Some boats are just poor designs and will never handle well. My first boat was an utter pig. You had to hold you breath if you turned to the left. It would just spinout or roll. I just thought that I sucked as a driver (turns out I only kind of suck
) There are lots of good designs out there. I think we all see guys in our clubs that struggle a lot. In most cases I think that the equipment they have has more to do with their lack of success than driving skill. Nobody can make a POS work. It really helps the new guys if we can steer them towards decent equipment rather than having showing up with some freakshow they bought on ebay and try to make it work. Better for them, better for the hobby if they get something that is a proven design.
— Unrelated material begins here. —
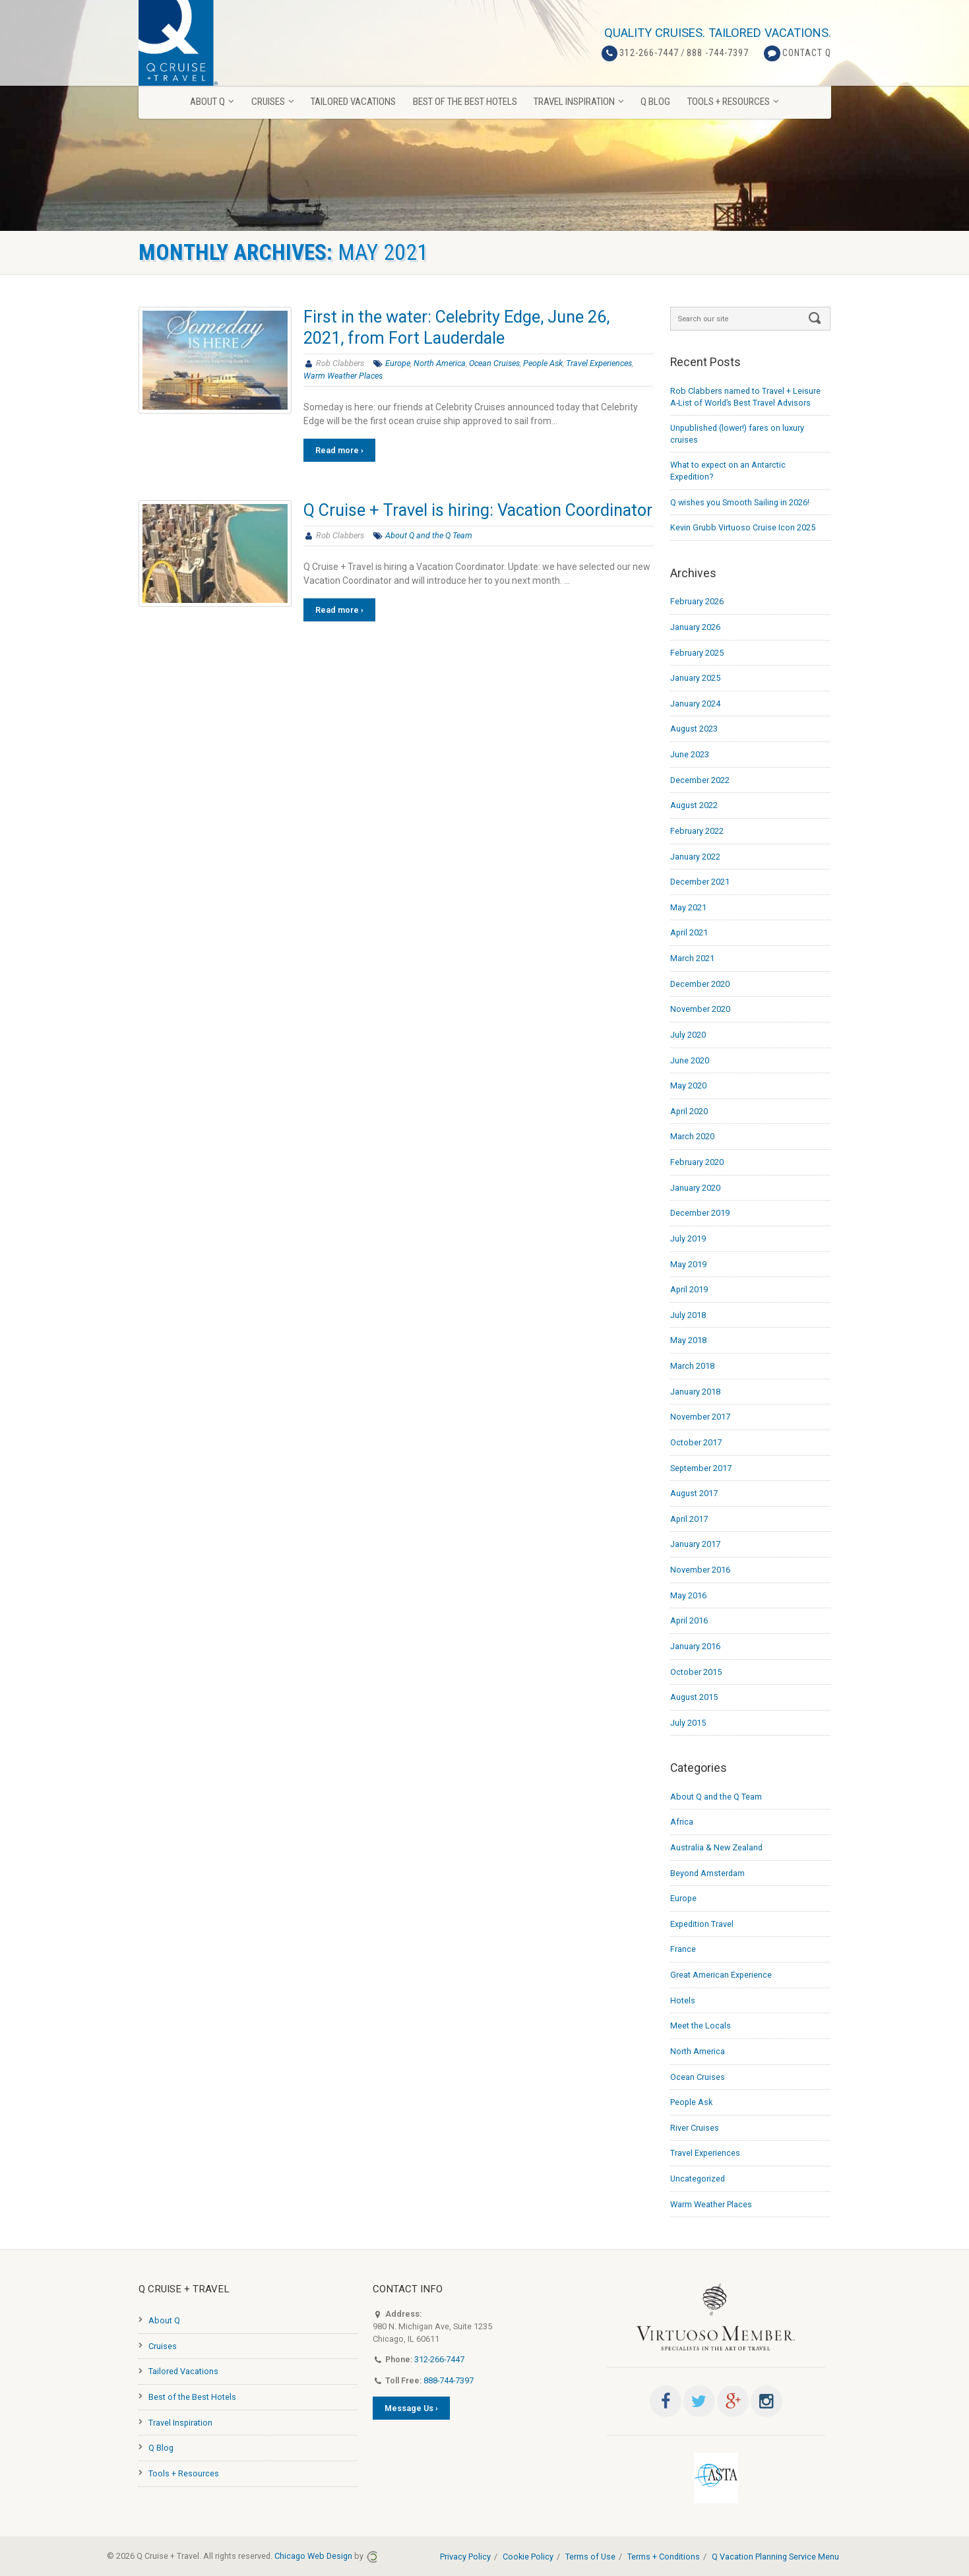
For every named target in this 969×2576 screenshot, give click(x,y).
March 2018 (692, 1366)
Lighter boats turn better for the most part. Three bladed props also add corner speed and stability but you give up something on the straightaways. I think you have to have a boat that is straight and doesn't flex to hang all the geometry off of. There is a reason why race car chassis/tubs are so stiff. Hanging a lot of exotic suspension (read sponson/bottom geometry in our case) on something that isn't rigid is just a waste of time and money.
Set up is huge. If you have to set the rudder trim anywhere but zero you are giving up a lot. Better to trim the turn fin or bracket. Clamp a stiff straight edge to the bracket then measure from the centerline of the boat and the straight edge all the way back to the transom. If the measurement gets greater or less shim the turn fin or bracket until it zeros out all the way down and you have a great starting point. .
I find straight versus curved fins to be a matter of driving style. I have seen guys run curved fins with a lot of success but they have to be set exactly. A straight not so much, especially the forward/aft position. If a curved fin is rotated too far back it's adding drag, too far forward and it's a hydrofoil lifting the sponson. I have tried curved fins but I find them to make a boat twitchy and it doesn't suit my driving style. I like smooth and predictable. I set straight fins with about a 5 degree tuck and the bottom of the fin parallel to the bottom and test it. If the right sponson is lifting in the turns I keep adding tuck until it just stops doing that and I'm done.
The turn fin cannot have a rounded edge. I made some like when I started that were rounded and effectively created a wing that caused the boat to pull to the right as I was creating a low pressure area on the right side of the turn fin. Turn fins can be exotic. Making breaks on the side is worthwhile if you are really looking for a small edge. The fin with breaks has less drag as it is running straight because you have less drag area and as the boat turns the aspect ratio opens up and the fin in reality will appear wider to the water for more grip. There is a school of thought in hydrodynamics that making the inside of the surface running in water dished because it creates a bubble that rotates and since air has less density than water there is less drag. The U8 crew actually was doing this some years ago and their boat would actually speed up in the turns. Villwock got nosy and put a straightedge on the inside of the fin and they outlawed it.
All this science doesn't really compensate for a well set up boat, sensible driving and the reliability to finishes heats.
When I coach new guys I try to get them to practice setting an arc through the corner. Set an arc at corner entrance and just let it run through the corners and get the rudder input out of it as soon as you can. A lot of steering inputs in the turns will get even a good handling boat to do something stupid as well as slow you down. Pretty much everybody sees how a boat picks up speed once the rudder gets straight coming off the turn. Having a rudder with any angle other the zero when the boat is going straight is just killing the speed.
The bottom line for me is if the boat won't hold lane 1 wide open in race water I have some work to do.